+++ Text segment +++
I’m taking Sunday as a rest day, but I’ll be back on Monday with more dev news.

Ciao.

[0] strictly, it’s the ones they own, which can be different if ownership has been transferred. [1] also amazingly cheap for what it is.

TaleSpire Dev Log 147

2020-01-15 08:20:14 +0000

Hey again folks, another quick ‘kept of working’ post :)

Yesterday was spent working on Paste and Deletion of single tiles.

The latter is fun as we don’t keep unique ids for individual tiles as the memory usage adds up fast. This means we have to take some network-safe aspects to use to identify the tile. This is slower than looking up an id in a hashmap, of course, but given the frequency it happens the cost isn’t that egregious. The upside is not spending that memory, and not having to maintain whatever structures would have given us a direct lookup.

The above is why I’ve previously mentioned how late I left it to add the delete-single-tile feature to the new codebase, I wanted to be sure what data I would have available to work with. The less data we store per-tile, the better. So in the ideal case, we’d have very little to work with.

Whilst I’ve coded the hard, data-wrangling parts of paste, I’ve not finished the implementation as it requires hooking into the board-tool system in TaleSpire and @Ree has been writing on his branch. So that will get finished when we merge those branches.

Which leads us to right now. I’m on the train heading to @Ree’s so we can work on that merge. It’s gonna be a gnarly few days, but hopefully, we can get something working by Sunday.

One of the things that has let us work separately like this is that we have not worried about performance on the tooling branch and not worried about tooling on my data branch. We, of course, had to be communicating a lot to make sure neither of us were doing things that couldn’t be made fast/useful after the merge. So far, however, it’s been working pretty well. This means that once they are merged, I can move to start writing the optimized versions of the operations the tooling uses. And poor @Ree has to make my stuff feel nice :p

Alright, that’s the news for now

Ciao

p.s.
+++ Extracted information +++
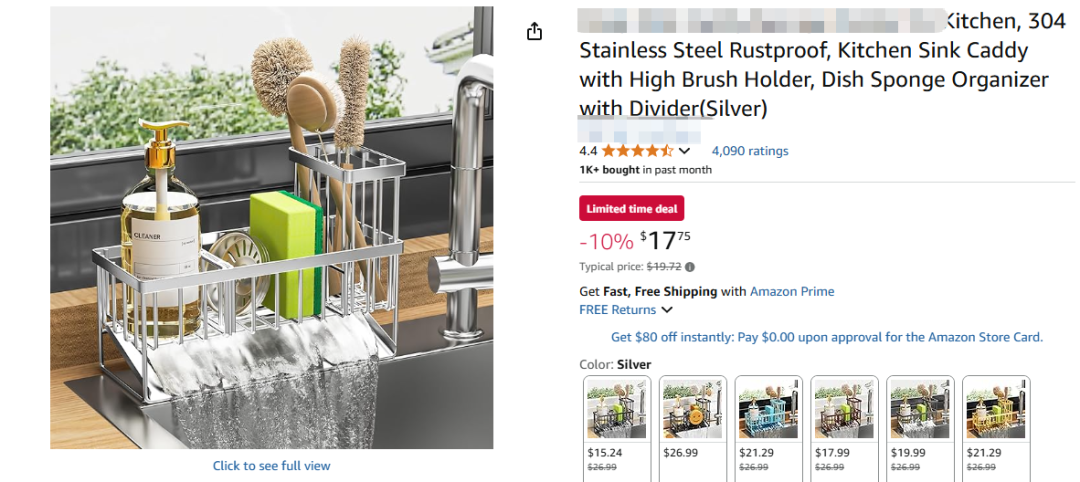Click the "Click to see full view" link
This screenshot has height=482, width=1080.
click(x=271, y=466)
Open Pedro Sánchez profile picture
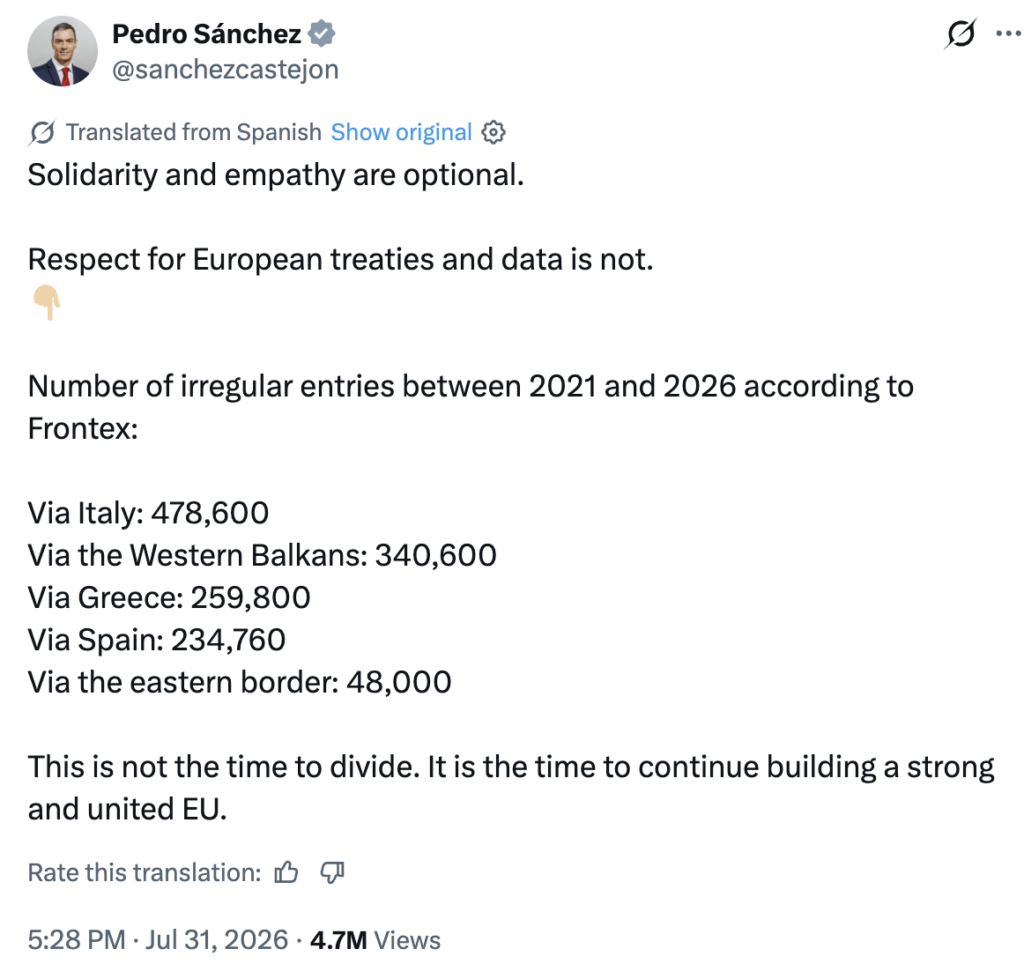This screenshot has height=971, width=1024. point(62,52)
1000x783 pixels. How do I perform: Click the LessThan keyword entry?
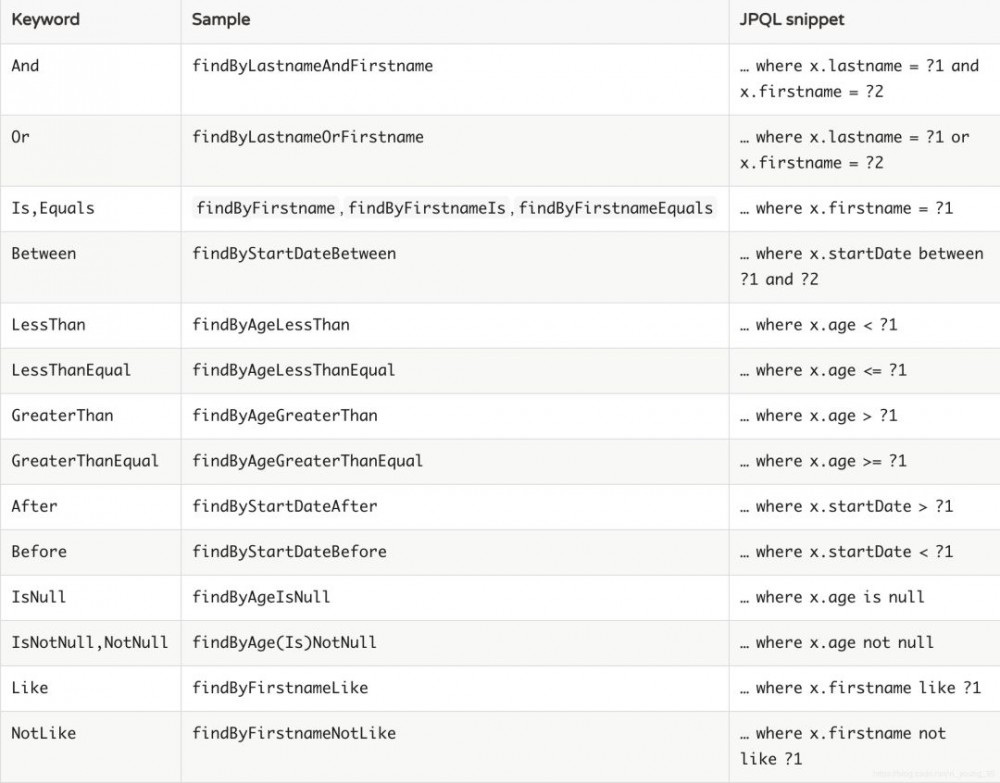coord(49,325)
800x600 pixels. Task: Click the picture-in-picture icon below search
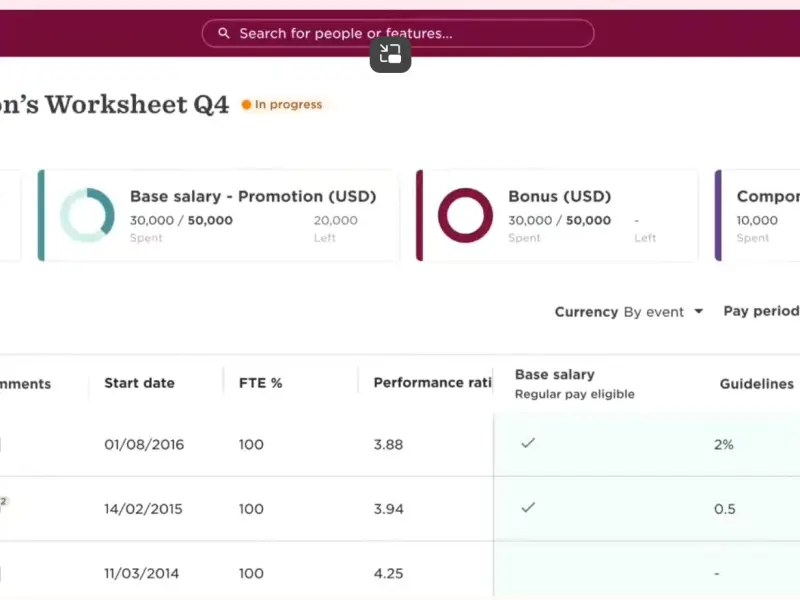point(390,54)
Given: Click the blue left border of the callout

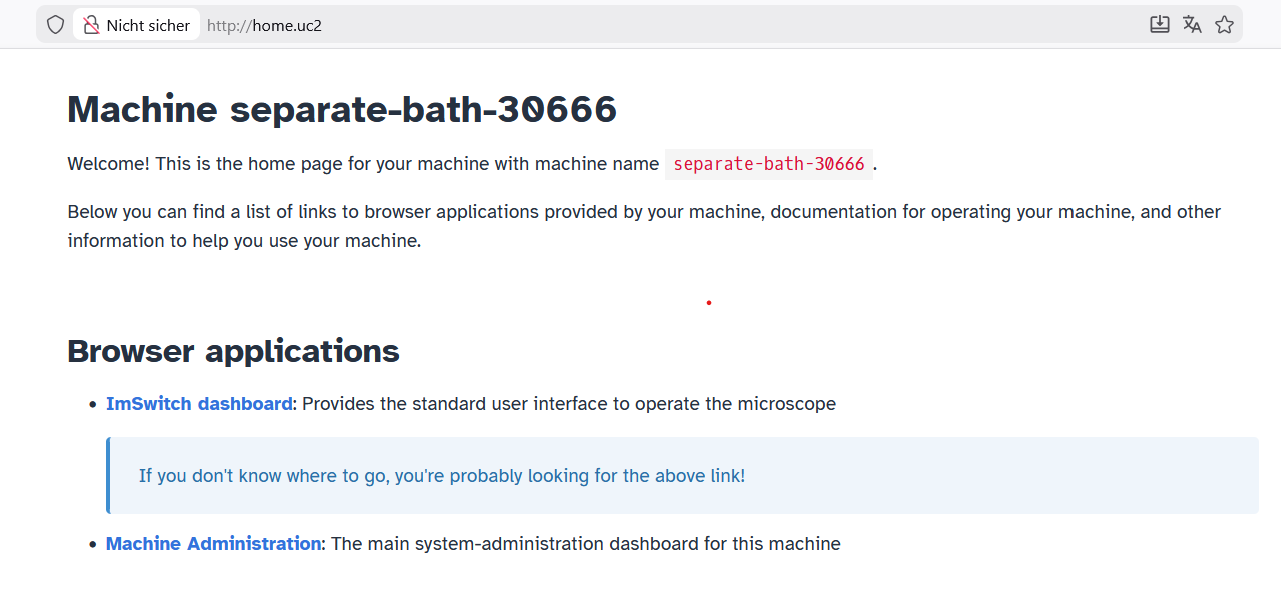Looking at the screenshot, I should (108, 475).
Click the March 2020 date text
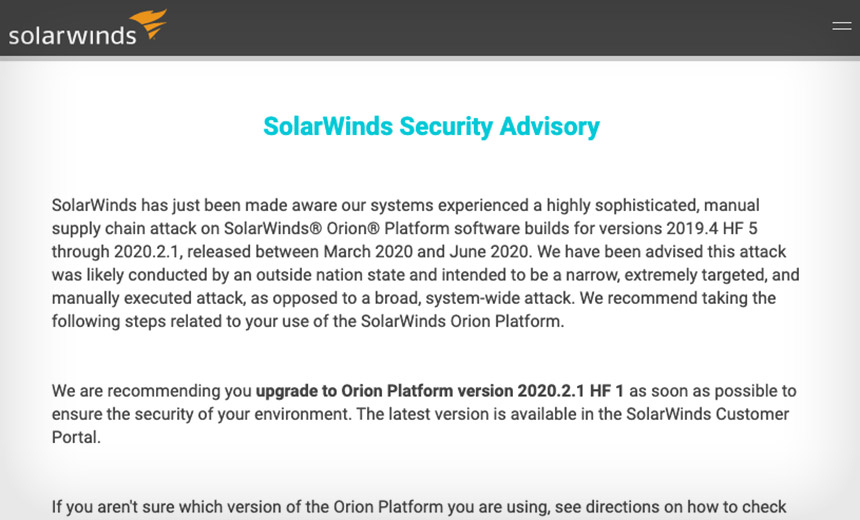The height and width of the screenshot is (520, 860). point(368,252)
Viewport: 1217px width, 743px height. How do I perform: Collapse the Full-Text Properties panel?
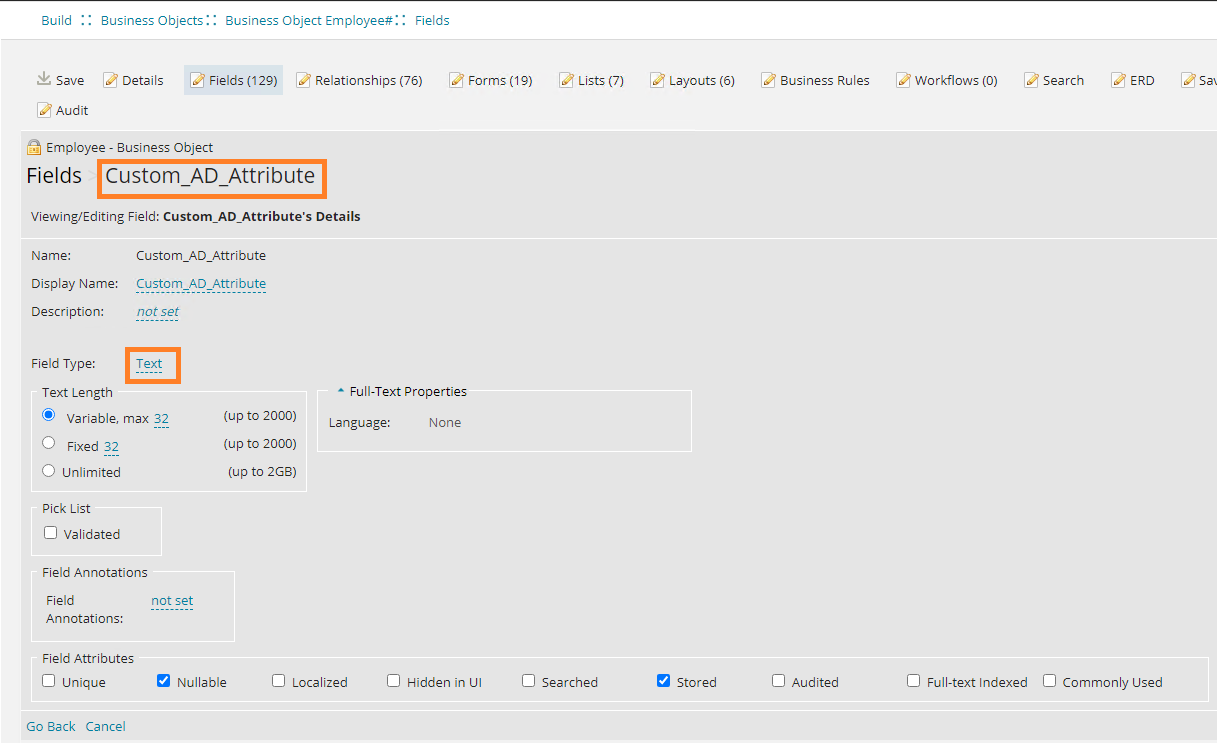(341, 391)
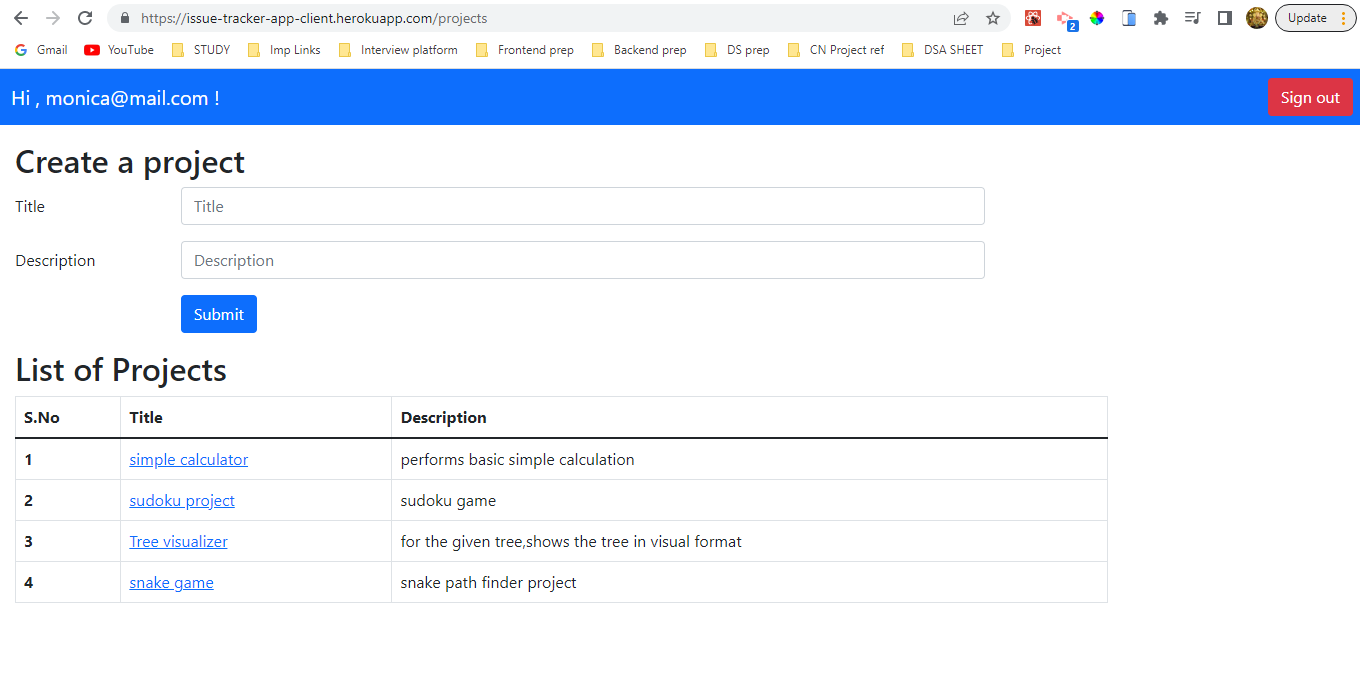Open the clipboard extension icon
The width and height of the screenshot is (1360, 687).
point(1129,18)
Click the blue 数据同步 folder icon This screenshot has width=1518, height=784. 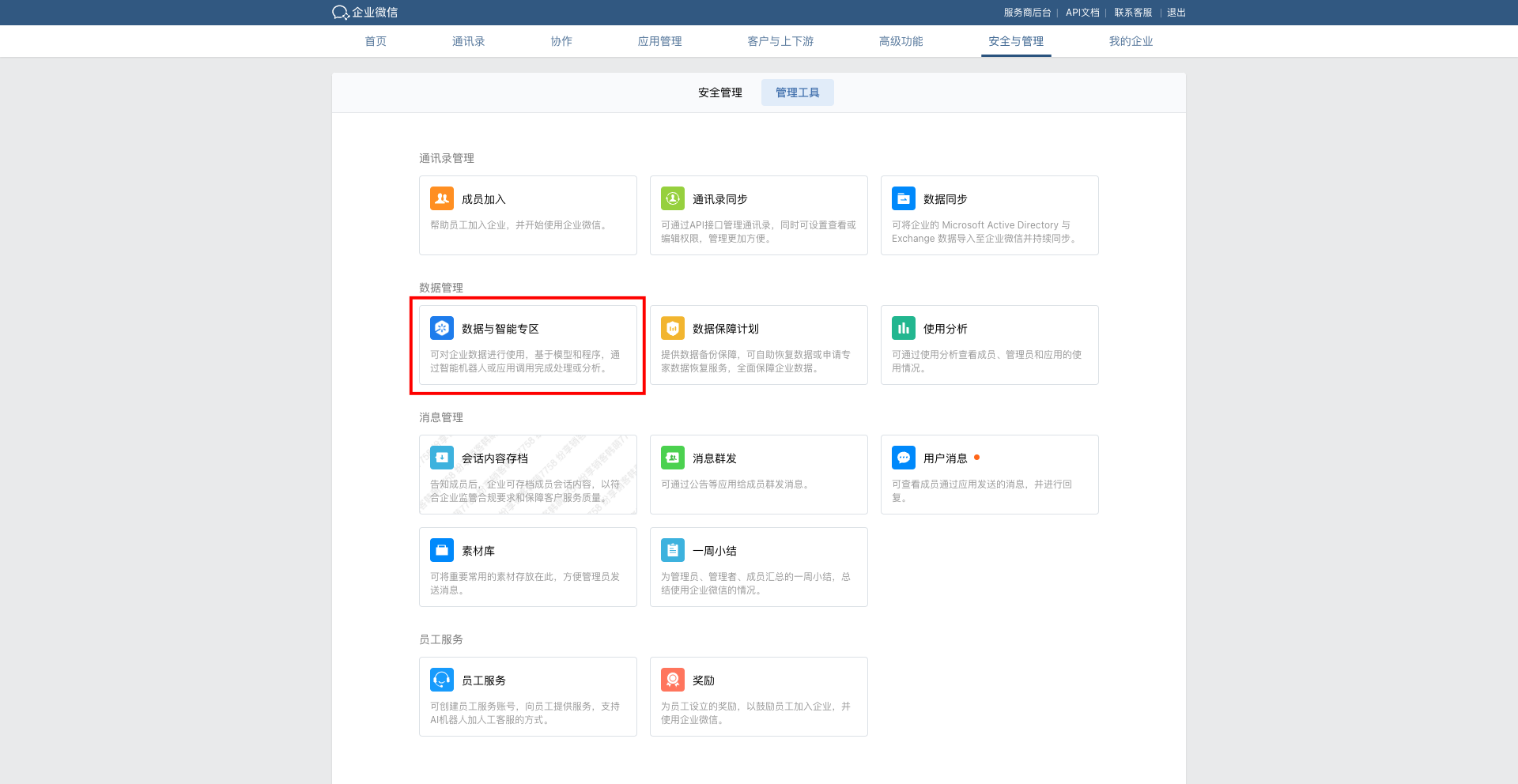pos(903,198)
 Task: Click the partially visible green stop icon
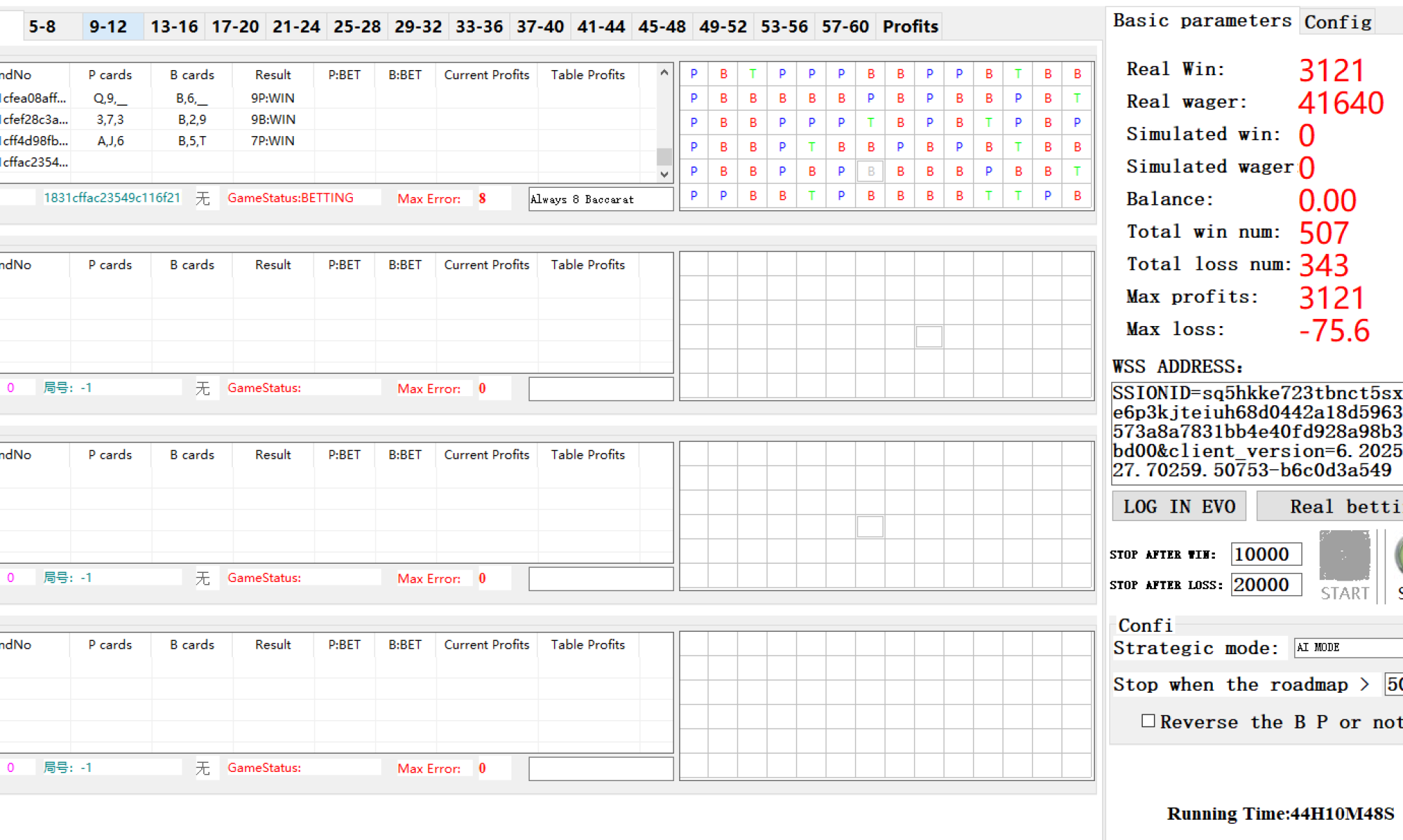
+++
**Given problem**
Quote every sentence in the TaleSpire dev log text that mentions @Ree. The rows have nothing to do with the text or the task.

**Written reply**
- "Whilst I’ve coded the hard, data-wrangling parts of paste, I’ve not finished the implementation as it requires hooking into the board-tool system in TaleSpire and @Ree has been writing on his branch."
- "I’m on the train heading to @Ree’s so we can work on that merge."
- "And poor @Ree has to make my stuff feel nice :p"